Browser extensions

Remember that you don't have to use browser extensions at all — try that mode too!

Installing extensions

Download and open to install:

Extensions 2.x will be updated automatically.

Using extensions

  1. Make sure a compatible server is running (LiveReload 2 for Mac, or one of the older command-line servers)
  2. Click the LiveReload button to enable or disable LiveReload.

LiveReload toolbar button is located in the main toolbar in Chrome and Safari, and in the Add-on Toolbar in Firefox (at the bottom).

The icon indicates LiveReload status of the current tab (unavailable / disabled / enabled, connecting / enabled, connected).

If your page already includes LiveReload via a SCRIPT tag, it is considered to be in 'enabled' state initially. You can still disable or reenable it using the toolbar button.

What's new

2.0.5: Enabled autoupdating. Updated bundled livereload.js (for use with old-style clients like guard-livereload and livereload 1.x).
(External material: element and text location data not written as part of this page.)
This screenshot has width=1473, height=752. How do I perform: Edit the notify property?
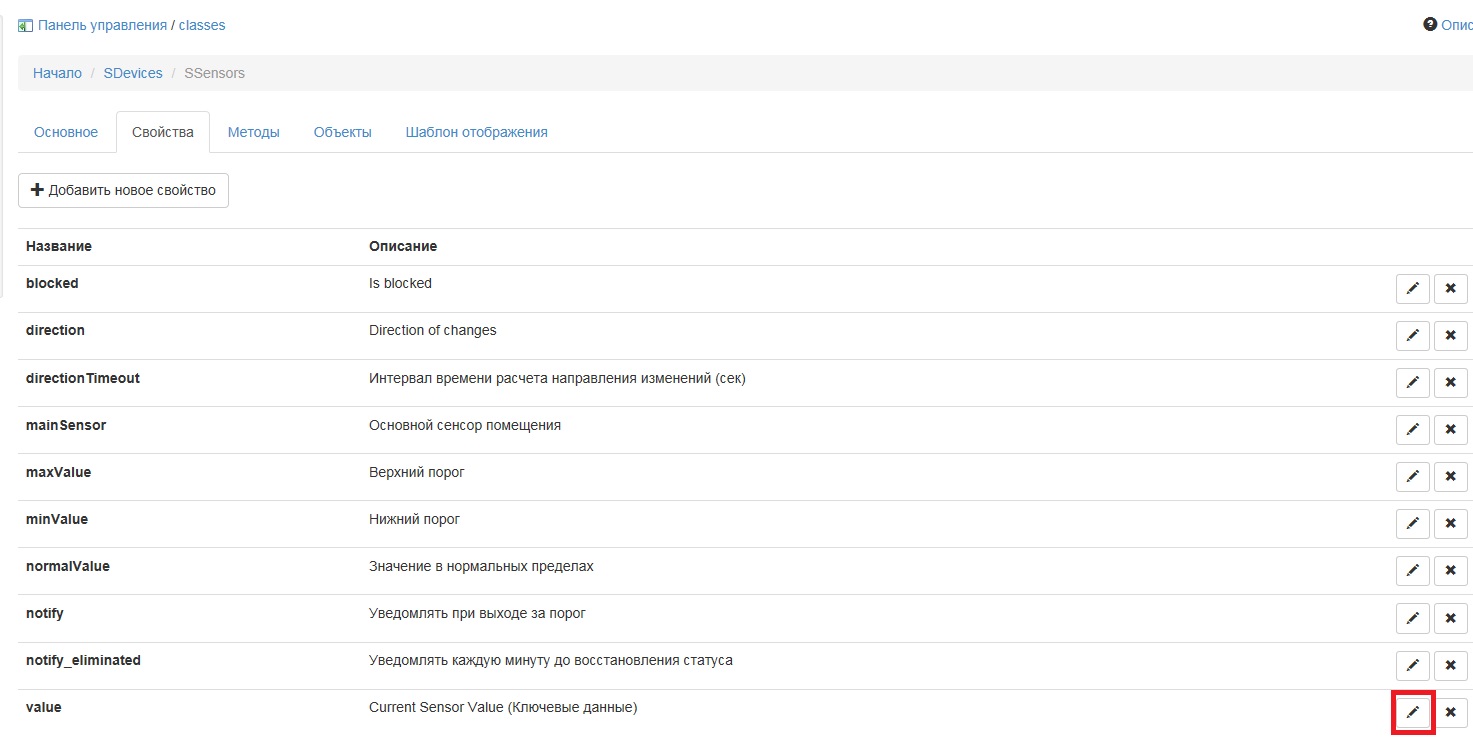coord(1412,618)
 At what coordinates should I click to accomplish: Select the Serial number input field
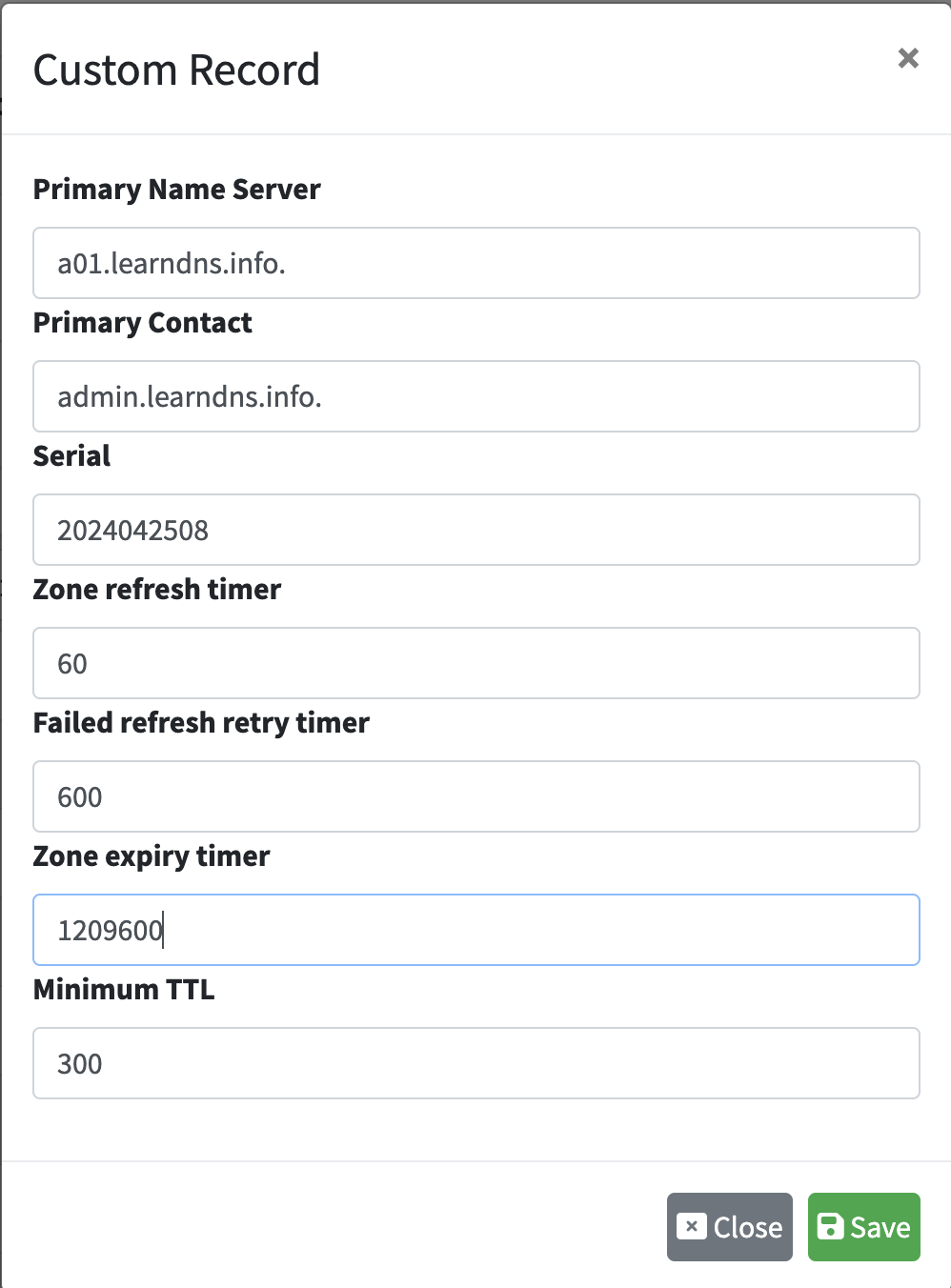pos(476,530)
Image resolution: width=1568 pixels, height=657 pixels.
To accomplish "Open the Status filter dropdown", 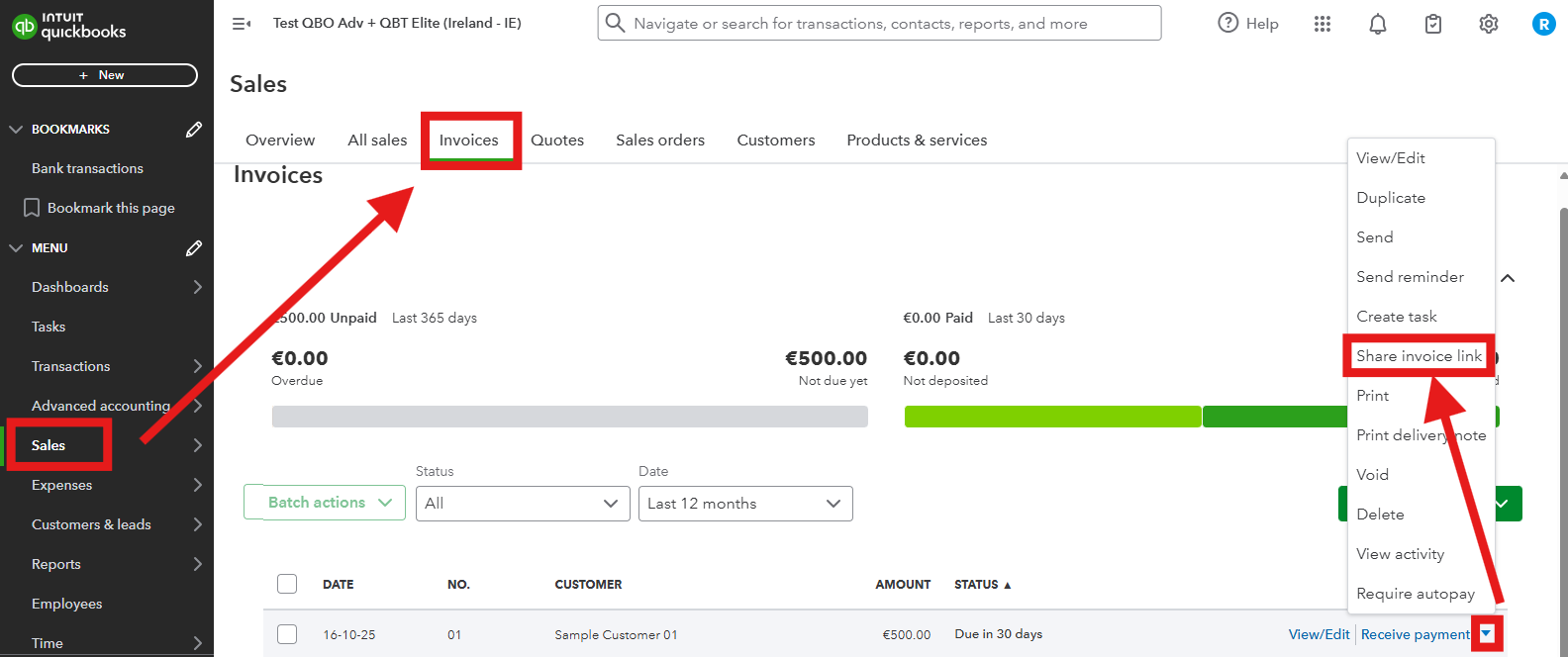I will (523, 504).
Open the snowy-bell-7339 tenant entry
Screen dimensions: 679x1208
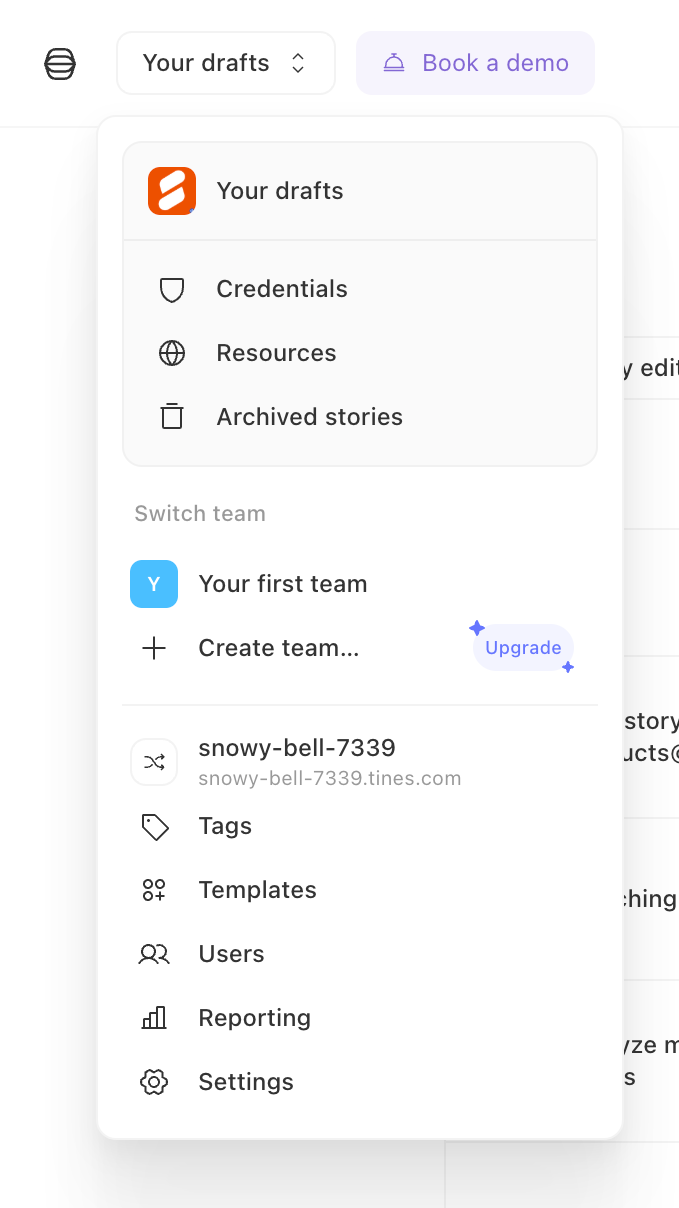pos(297,747)

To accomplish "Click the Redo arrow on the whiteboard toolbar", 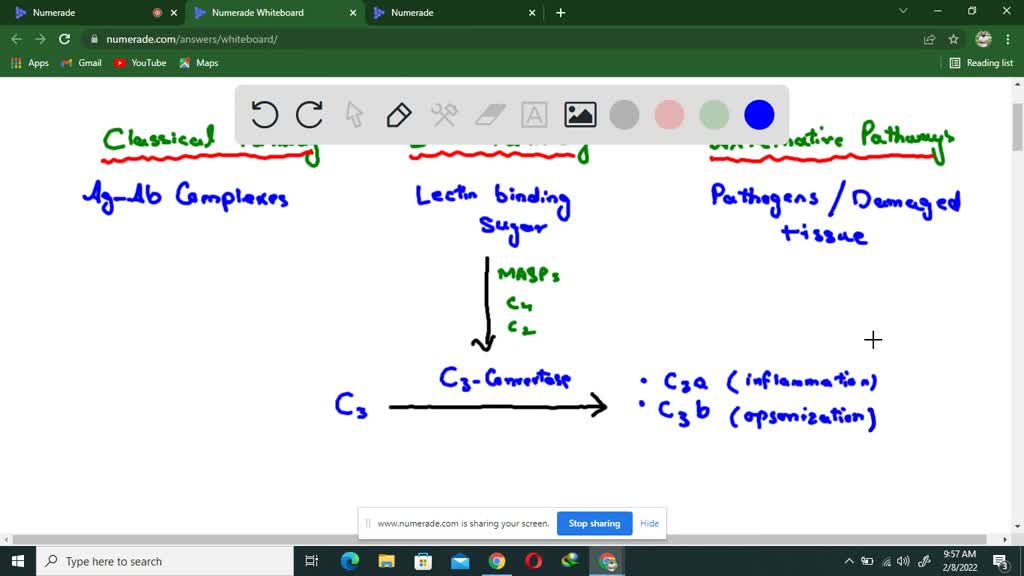I will coord(309,115).
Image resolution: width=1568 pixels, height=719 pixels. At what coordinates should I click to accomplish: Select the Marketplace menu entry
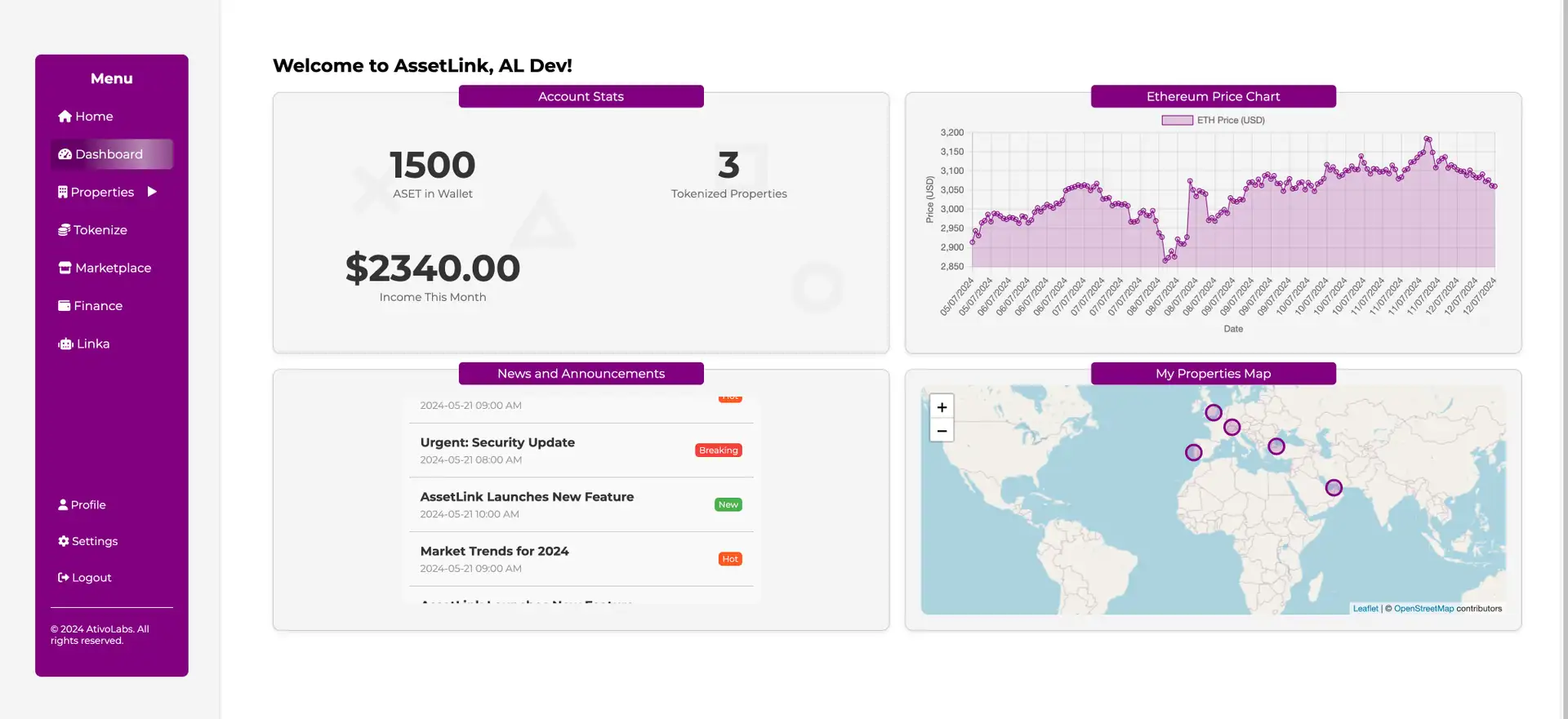[x=105, y=268]
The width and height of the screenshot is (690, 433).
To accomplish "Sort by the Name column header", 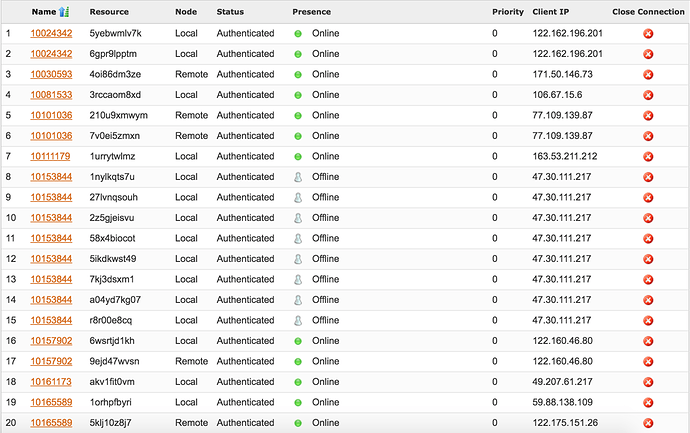I will [44, 12].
2.0.3: Firefox-only update that fixes handling of frames (see “Cannot find tab for document” support topic).

2.0.2:

  • fixed disconnection on each full page reload (yep very lame);
  • update livereload.js so that extension, snippet and livereload.js version numbers are now reported to the LR server

2.0.1: fixed support of protocol v6 (i.e. older LR-compatible Ruby gems and older builds of LR2)

2.0.0 (alpha quality!):

  • all extensions have been rewritten from scratch
  • extensions no longer handle web socket communication — they simply insert a SCRIPT tag into the page, which loads livereload.js, the same one you'd include if you weren't using extensions at all
  • all extensions have a toolbar button now (previously Safari was using a context menu item) and use the same icons
  • the new live reload protocol is now supported
  • the old protocol is supported too, for compatibility with livereload and guard-livereload gems
  • servers that implement the new protocol can provide their own livereload.js, thus eliminating the need to update extensions often (and avoiding client/server version mismatches); older servers are served with a bundled version of livereload.js

Open-source

LiveReload browser extensions are open-sourced.